I will fear no evil, for you are with me…’

It seemed like somehow God had found me in the middle of nowhere and was whispering comfort to me in that lonely moment. I later learned that the nurse assigned to me happened to follow Jesus, somehow found out that I did too, and was speaking the Psalm over me as she oversaw my surgery recovery.

It took eighteen months and ten surgeries to put all my shattered bones back together. In that time I had marked experiences of what I understand to be supernatural healing. These experiences led to the two different consultants who summed up my case extending my appointments to hear the stories. They couldn’t explain away my spontaneous healings from debilitating pain and then post-traumatic stress disorder, and wanted to understand what had happened. The most bizarre but beautiful moment was one of them walking me out of the appointment and asking me to pray for him that he would experience Jesus for himself. I don’t know where you’re from, but in England that is not really done in the medical profession!

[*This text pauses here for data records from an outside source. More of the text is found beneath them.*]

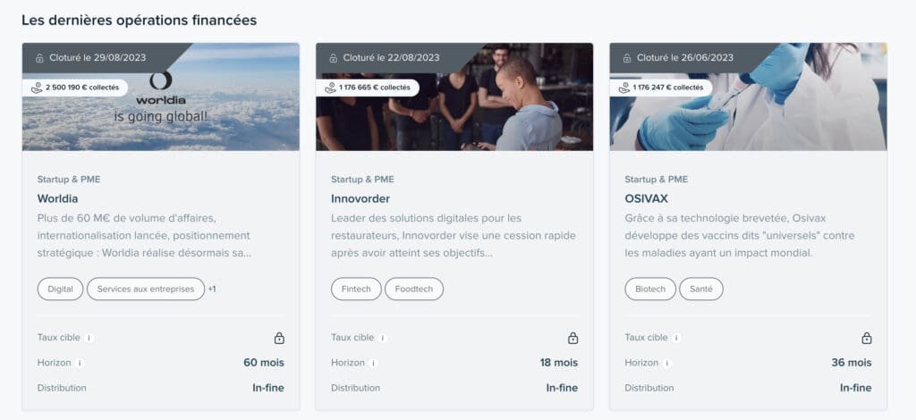Click the Taux cible info icon on Worldia card
The image size is (916, 420).
pos(89,338)
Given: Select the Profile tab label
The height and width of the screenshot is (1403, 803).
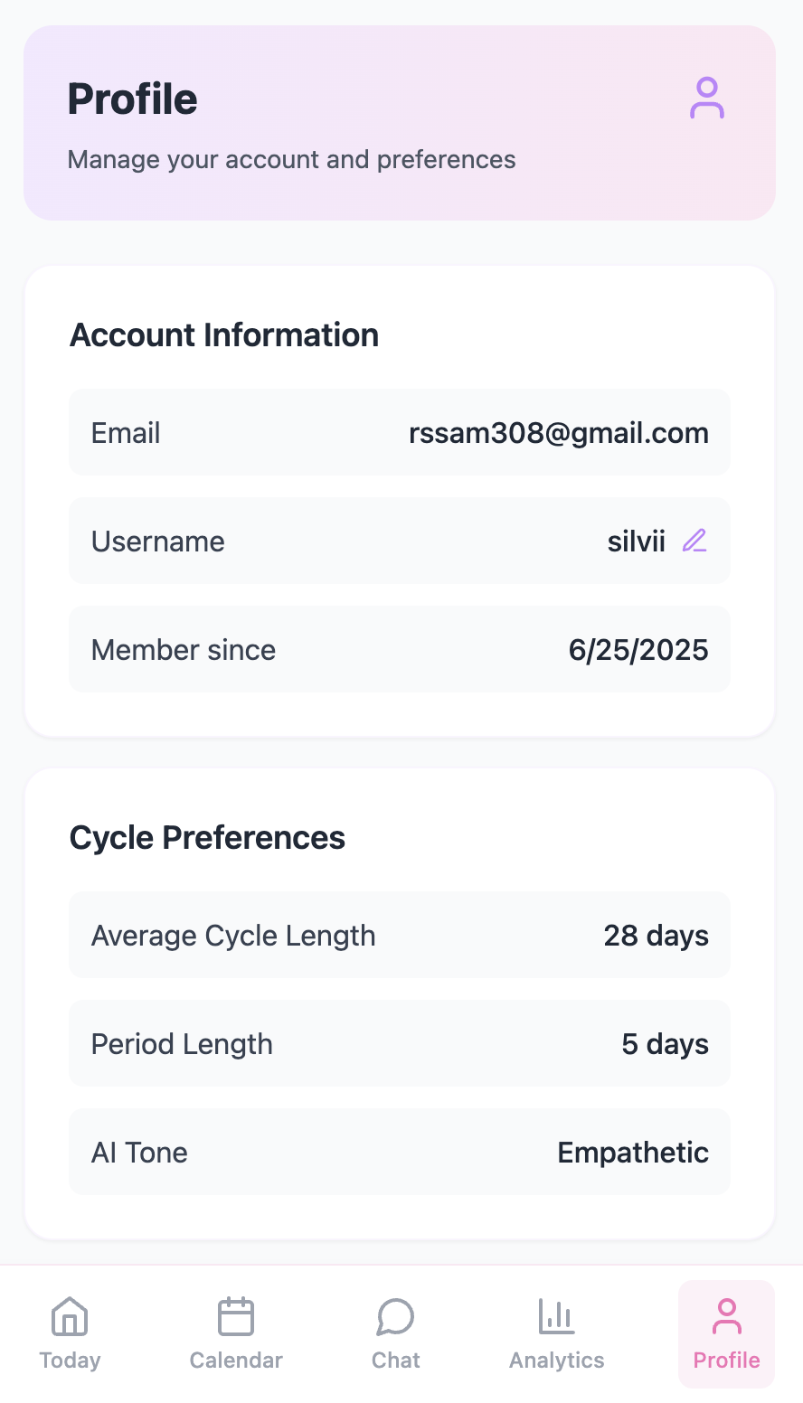Looking at the screenshot, I should 726,1360.
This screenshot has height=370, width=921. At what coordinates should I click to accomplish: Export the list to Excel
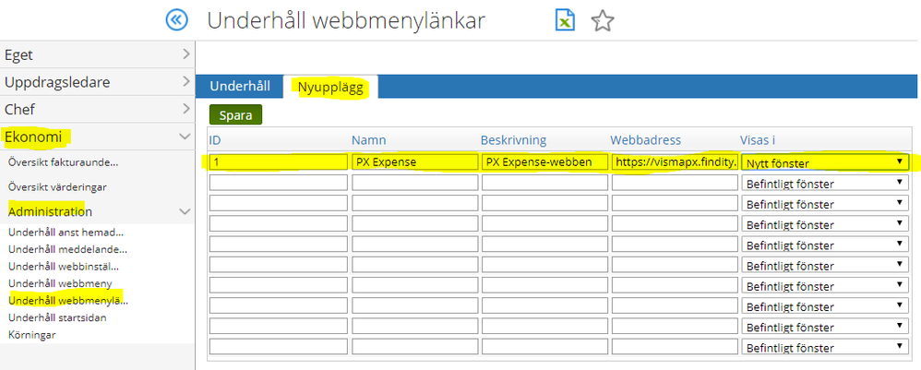point(565,20)
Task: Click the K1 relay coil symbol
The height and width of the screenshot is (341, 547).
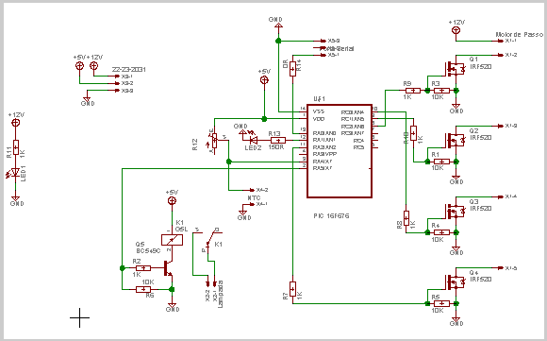Action: 172,240
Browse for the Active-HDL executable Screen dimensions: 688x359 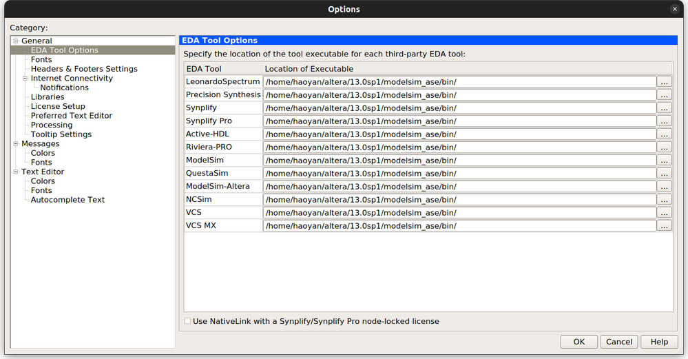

There were so many touches of kindness from God, some very dramatic, but the simple act of him putting someone there at my most scared and vulnerable moment meant everything to me.

I was recently telling this story to a friend, saying that now when I get to those moments on the edge of what I know, I remember how God was my shepherd the last time, and he will be my shepherd this time. On leaving her, I picked up my phone and saw a completely unexpected message that threw me into another one of those extreme moments. And as the fear of the unknown hit me again, so did the comfort of knowing Jesus was right there with me, holding my hand at the edge of my world.